— start of Input material —
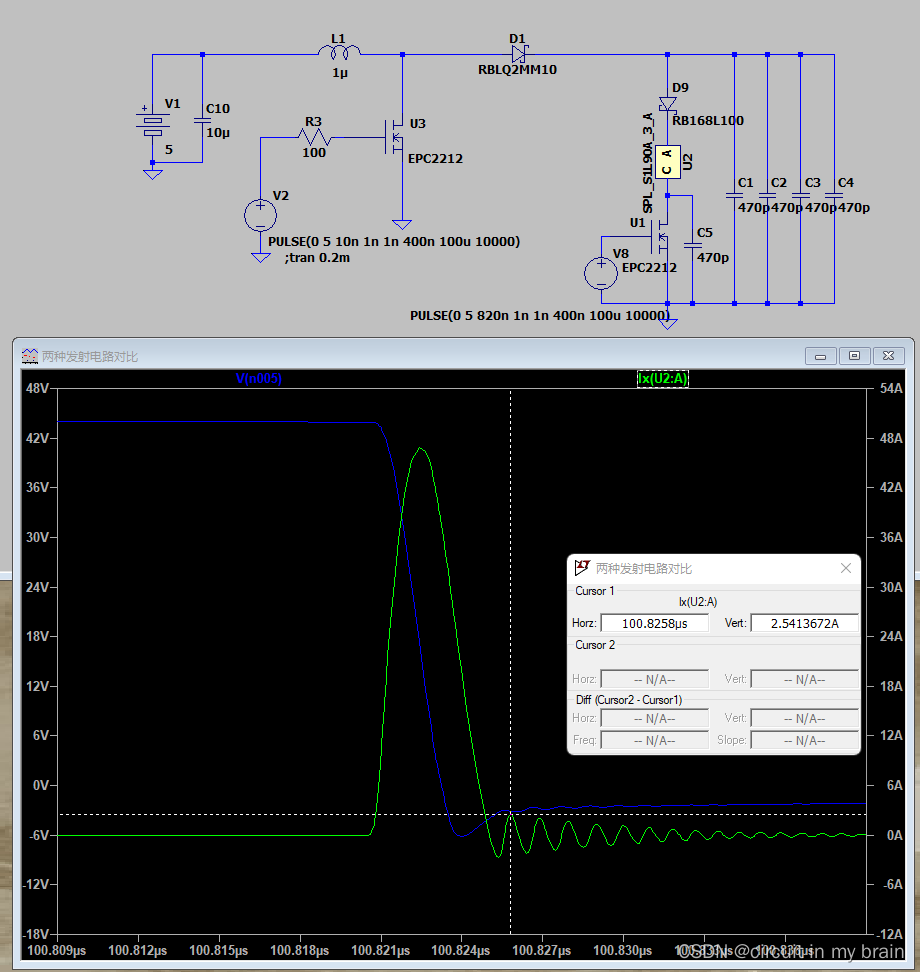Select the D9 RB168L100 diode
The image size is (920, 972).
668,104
— end of Input material —
— start of Input material —
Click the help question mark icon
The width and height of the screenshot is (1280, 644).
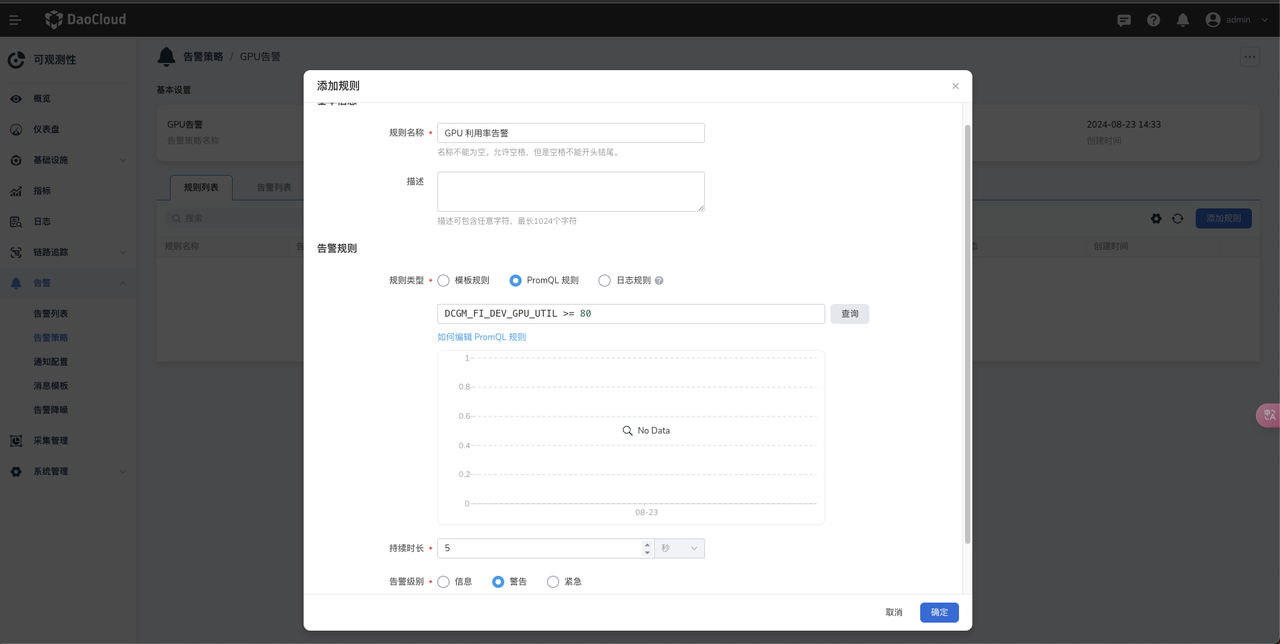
— end of Input material —
(Required task): Turn the material into a numbered list, leaving out blank lines. Start at the line that contains "Click the help question mark icon" and end with the line that contains "The width and", including both.

(Solution to this problem):
1. Click the help question mark icon
2. The width and height of the screenshot is (1280, 644).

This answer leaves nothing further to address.